*ACTIVITY:* Copy out all of the data exactly as it appears.

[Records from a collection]
▬▬▬▬▬▬
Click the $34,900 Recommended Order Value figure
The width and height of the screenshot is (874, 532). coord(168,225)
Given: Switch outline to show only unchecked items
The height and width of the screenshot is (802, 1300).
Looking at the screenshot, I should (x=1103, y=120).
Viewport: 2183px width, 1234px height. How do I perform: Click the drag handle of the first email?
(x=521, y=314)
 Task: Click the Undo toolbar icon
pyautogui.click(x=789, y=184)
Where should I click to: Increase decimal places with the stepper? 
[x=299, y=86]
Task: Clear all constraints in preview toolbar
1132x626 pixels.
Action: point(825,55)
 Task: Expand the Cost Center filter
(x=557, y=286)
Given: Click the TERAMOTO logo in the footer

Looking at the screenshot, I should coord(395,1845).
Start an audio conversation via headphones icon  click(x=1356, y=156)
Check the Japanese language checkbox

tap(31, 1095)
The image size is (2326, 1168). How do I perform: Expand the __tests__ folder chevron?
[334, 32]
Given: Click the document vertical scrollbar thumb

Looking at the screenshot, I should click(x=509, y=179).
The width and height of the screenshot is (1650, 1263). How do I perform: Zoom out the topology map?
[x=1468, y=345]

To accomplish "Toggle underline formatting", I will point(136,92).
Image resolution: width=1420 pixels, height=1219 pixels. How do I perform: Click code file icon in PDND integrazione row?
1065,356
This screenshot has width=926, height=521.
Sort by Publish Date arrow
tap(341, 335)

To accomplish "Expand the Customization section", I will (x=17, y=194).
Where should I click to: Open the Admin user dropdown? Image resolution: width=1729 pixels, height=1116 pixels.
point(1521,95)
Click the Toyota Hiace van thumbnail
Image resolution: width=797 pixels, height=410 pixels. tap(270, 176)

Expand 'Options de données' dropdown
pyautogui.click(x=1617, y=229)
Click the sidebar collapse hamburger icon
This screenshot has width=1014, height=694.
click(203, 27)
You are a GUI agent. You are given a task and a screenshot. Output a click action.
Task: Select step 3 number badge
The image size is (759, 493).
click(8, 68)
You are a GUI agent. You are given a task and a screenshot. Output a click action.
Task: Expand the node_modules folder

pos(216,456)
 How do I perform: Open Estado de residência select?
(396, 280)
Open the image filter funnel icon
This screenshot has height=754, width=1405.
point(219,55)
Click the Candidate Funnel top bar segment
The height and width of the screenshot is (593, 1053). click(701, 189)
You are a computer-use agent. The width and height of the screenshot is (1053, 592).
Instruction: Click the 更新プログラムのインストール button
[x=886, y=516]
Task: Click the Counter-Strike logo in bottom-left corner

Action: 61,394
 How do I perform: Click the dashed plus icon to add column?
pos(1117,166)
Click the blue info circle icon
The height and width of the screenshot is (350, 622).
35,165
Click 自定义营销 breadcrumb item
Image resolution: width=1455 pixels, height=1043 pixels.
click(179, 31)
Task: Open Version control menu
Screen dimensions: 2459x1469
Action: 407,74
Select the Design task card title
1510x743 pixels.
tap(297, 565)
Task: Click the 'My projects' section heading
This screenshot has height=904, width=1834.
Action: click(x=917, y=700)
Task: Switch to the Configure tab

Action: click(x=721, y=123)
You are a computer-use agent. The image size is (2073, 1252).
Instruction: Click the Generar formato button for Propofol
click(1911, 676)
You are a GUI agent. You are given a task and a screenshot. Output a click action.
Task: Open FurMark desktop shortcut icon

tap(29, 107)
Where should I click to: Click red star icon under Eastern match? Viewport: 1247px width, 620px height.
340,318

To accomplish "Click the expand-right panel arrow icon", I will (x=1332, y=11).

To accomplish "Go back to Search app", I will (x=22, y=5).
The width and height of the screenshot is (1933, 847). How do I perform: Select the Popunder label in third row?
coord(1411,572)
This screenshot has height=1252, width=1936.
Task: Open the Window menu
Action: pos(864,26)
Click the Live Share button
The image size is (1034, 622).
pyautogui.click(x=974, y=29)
▬▬▬▬▬▬
*TASK ANSWER:*
Click the $34,900 Recommended Order Value figure
The width and height of the screenshot is (874, 532). coord(168,225)
Given: Switch outline to show only unchecked items
The height and width of the screenshot is (802, 1300).
Looking at the screenshot, I should (x=1103, y=120).
Viewport: 2183px width, 1234px height. How do I perform: Click the drag handle of the first email?
(x=521, y=314)
 Task: Click the Undo toolbar icon
pyautogui.click(x=789, y=184)
Where should I click to: Increase decimal places with the stepper? 
[x=299, y=86]
Task: Clear all constraints in preview toolbar
1132x626 pixels.
Action: point(825,55)
 Task: Expand the Cost Center filter
(x=557, y=286)
Given: Click the TERAMOTO logo in the footer

Looking at the screenshot, I should coord(395,1845).
Start an audio conversation via headphones icon  click(x=1356, y=156)
Check the Japanese language checkbox

tap(31, 1095)
The image size is (2326, 1168). How do I perform: Expand the __tests__ folder chevron?
[334, 32]
Given: Click the document vertical scrollbar thumb

Looking at the screenshot, I should click(x=509, y=179).
The width and height of the screenshot is (1650, 1263). How do I perform: Zoom out the topology map?
[x=1468, y=345]

To accomplish "Toggle underline formatting", I will point(136,92).
Image resolution: width=1420 pixels, height=1219 pixels. How do I perform: Click code file icon in PDND integrazione row?
1065,356
This screenshot has width=926, height=521.
Sort by Publish Date arrow
tap(341, 335)

To accomplish "Expand the Customization section", I will (x=17, y=194).
Where should I click to: Open the Admin user dropdown? Image resolution: width=1729 pixels, height=1116 pixels.
point(1521,95)
Click the Toyota Hiace van thumbnail
Image resolution: width=797 pixels, height=410 pixels. tap(270, 176)

Expand 'Options de données' dropdown
pyautogui.click(x=1617, y=229)
Click the sidebar collapse hamburger icon
This screenshot has width=1014, height=694.
click(203, 27)
You are a GUI agent. You are given a task and a screenshot. Output a click action.
Task: Select step 3 number badge
The image size is (759, 493).
click(8, 68)
You are a GUI agent. You are given a task and a screenshot. Output a click action.
Task: Expand the node_modules folder

pos(216,456)
 How do I perform: Open Estado de residência select?
(396, 280)
Open the image filter funnel icon
This screenshot has height=754, width=1405.
point(219,55)
Click the Candidate Funnel top bar segment
The height and width of the screenshot is (593, 1053). click(701, 189)
You are a computer-use agent. The width and height of the screenshot is (1053, 592).
Instruction: Click the 更新プログラムのインストール button
[x=886, y=516]
Task: Click the Counter-Strike logo in bottom-left corner

Action: 61,394
 How do I perform: Click the dashed plus icon to add column?
pos(1117,166)
Click the blue info circle icon
The height and width of the screenshot is (350, 622).
35,165
Click 自定义营销 breadcrumb item
Image resolution: width=1455 pixels, height=1043 pixels.
click(179, 31)
Task: Open Version control menu
Screen dimensions: 2459x1469
Action: 407,74
Select the Design task card title
1510x743 pixels.
tap(297, 565)
Task: Click the 'My projects' section heading
This screenshot has height=904, width=1834.
Action: click(x=917, y=700)
Task: Switch to the Configure tab

Action: click(x=721, y=123)
You are a computer-use agent. The image size is (2073, 1252).
Instruction: Click the Generar formato button for Propofol
click(1911, 676)
You are a GUI agent. You are given a task and a screenshot. Output a click action.
Task: Open FurMark desktop shortcut icon

tap(29, 107)
Where should I click to: Click red star icon under Eastern match? Viewport: 1247px width, 620px height.
340,318

To accomplish "Click the expand-right panel arrow icon", I will (x=1332, y=11).

To accomplish "Go back to Search app", I will (x=22, y=5).
The width and height of the screenshot is (1933, 847). How do I perform: Select the Popunder label in third row?
coord(1411,572)
This screenshot has height=1252, width=1936.
Task: Open the Window menu
Action: pos(864,26)
Click the Live Share button
The image size is (1034, 622).
pyautogui.click(x=974, y=29)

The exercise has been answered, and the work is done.